> Now, as I recall, Netmon simply punts, and displays the first as an SMB,
> and the rest as TCP data. It is probably looking for the \255SMB on the front.
Yes, NetMon, like many other packet decoders, doesn't handle "packets"
that take more than one frame - or, for that matter, multiple "packet"s
per frame. That deficiency (and "snoop"s similar deficiency) is one of
the things that got me interested in packet analyzer programs in the
first place....
> To treat these as continuation segments of the original SMB
> request/response, we need some state info (another reason :-). The state I
> would keep is:
>
> <SIP, DIP, SP, DP, Session Message Len, Start Sequence #>
>
> for each direction.
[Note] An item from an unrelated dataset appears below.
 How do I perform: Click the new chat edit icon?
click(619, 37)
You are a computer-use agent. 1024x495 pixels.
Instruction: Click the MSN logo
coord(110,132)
Since there is no session ID in NetBIOS over TCP
For NBT, the reassembly of a NBT Session Service packet could be done,
in part, at the TCP layer (which could present to the layer above TCP
the non-duplicate data in the TCP stream, in sequential order - and show
partial or full retransmission with comments in the TCP decode), and, in
part, at the NBT layer (which would keep track of NBT Session Service
packet lengths, and decode the NBT Session Service header and hand the
full NBT packet - which would be made of one or more pieces of frames -
to SMB).
That might work better with a NetMon-like model of decoding, wherein the
dissector routine would add instances of "properties" to a frame; a
"property" would correspond to a particular field in a protocol, and an
instance of a property would be that field in a particular packet. With
that model, you wouldn't have to decode all of a frame at once.
(With that, you could also get NetMon's ability to, say, limit the
display only to, say, SMB requests of a particular type, or to requests
with a particular file name, or to search for packets of that sort.)